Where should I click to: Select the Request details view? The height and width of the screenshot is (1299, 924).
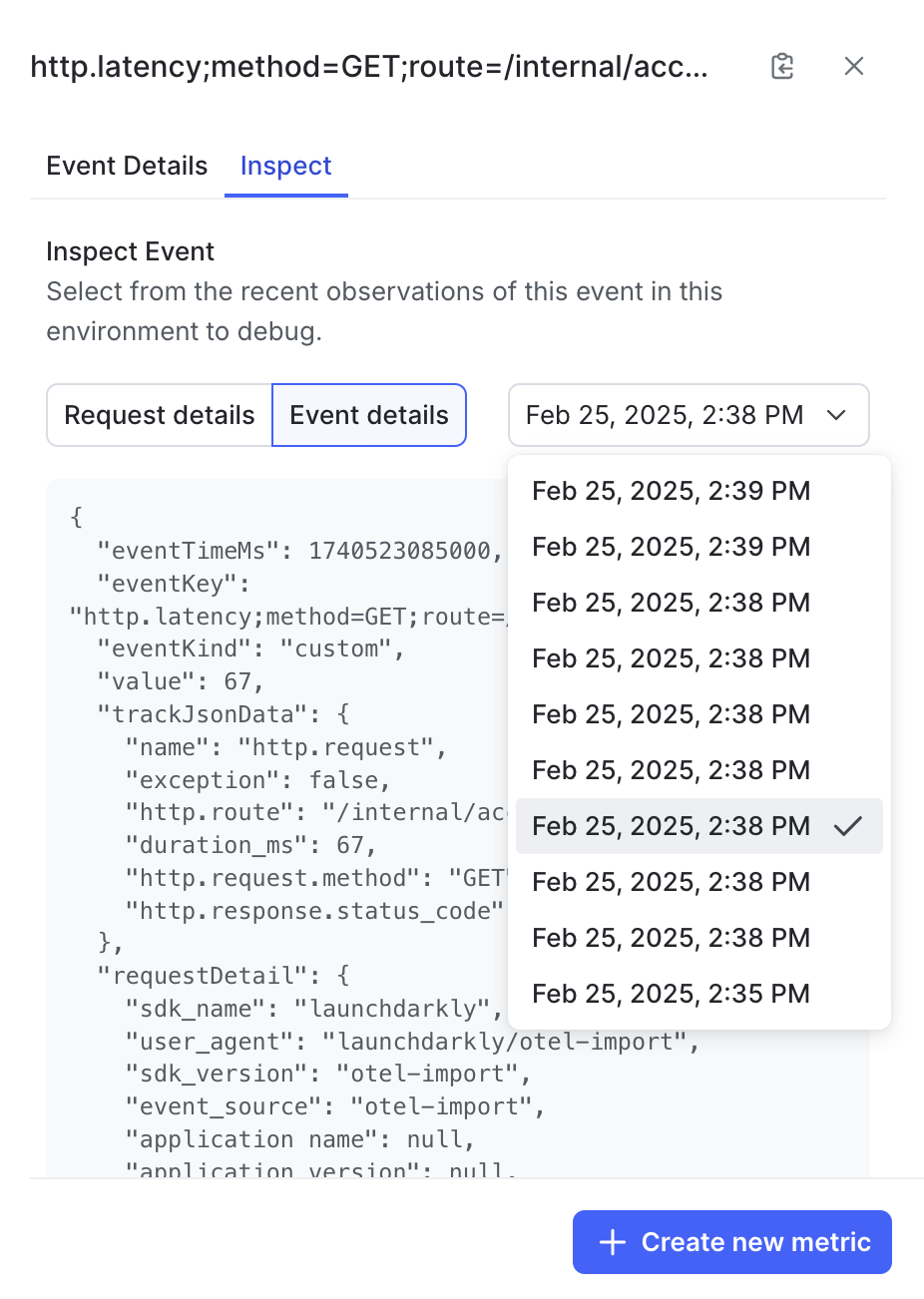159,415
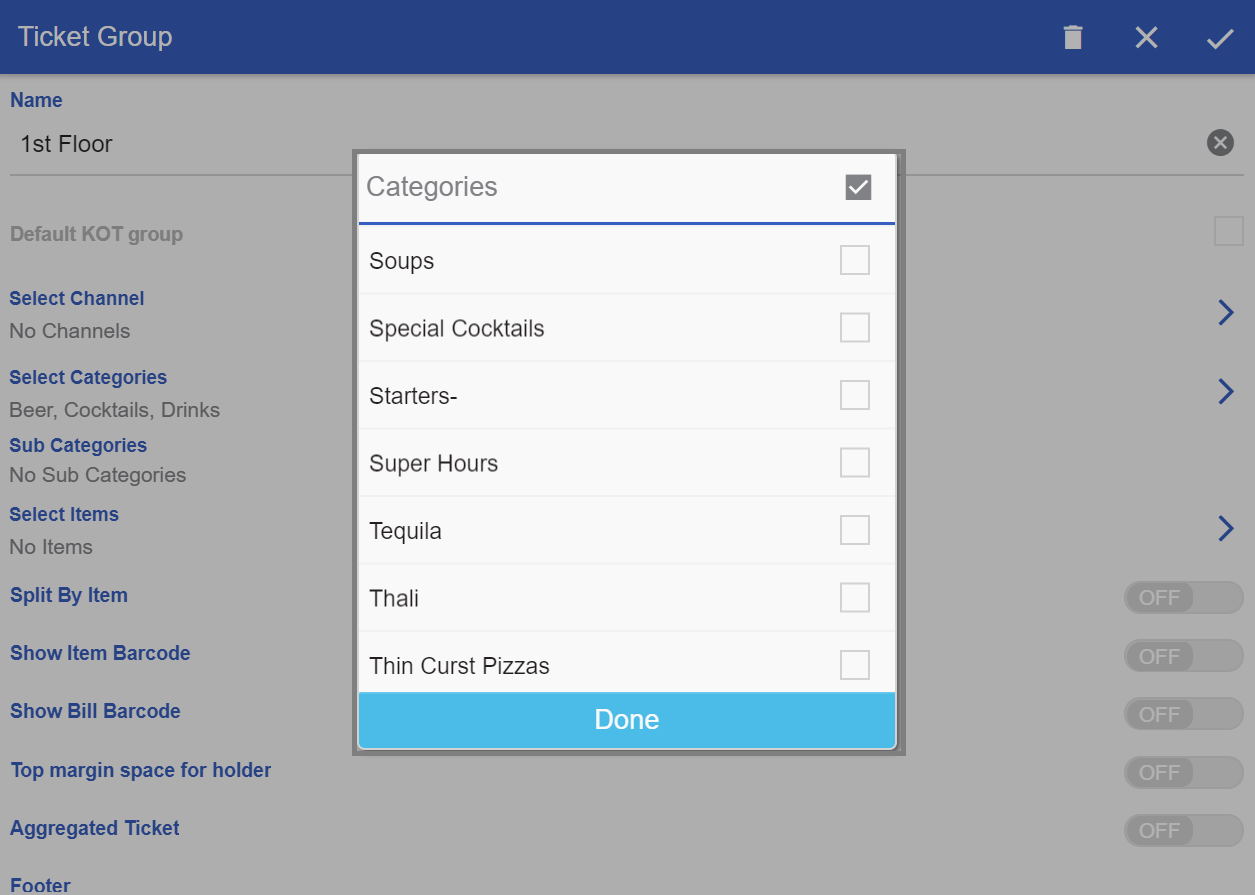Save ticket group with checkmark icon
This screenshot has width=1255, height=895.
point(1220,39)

________________________

▶ [What you should do]: Rewrite the data above with "click" replaced by "tap", leaving everything else as it is and omitting the pictures.

▶ [Response]:
Where should I tap to: Select the Request details view? The height and width of the screenshot is (1299, 924).
159,415
Save ticket group with checkmark icon
This screenshot has width=1255, height=895.
point(1220,39)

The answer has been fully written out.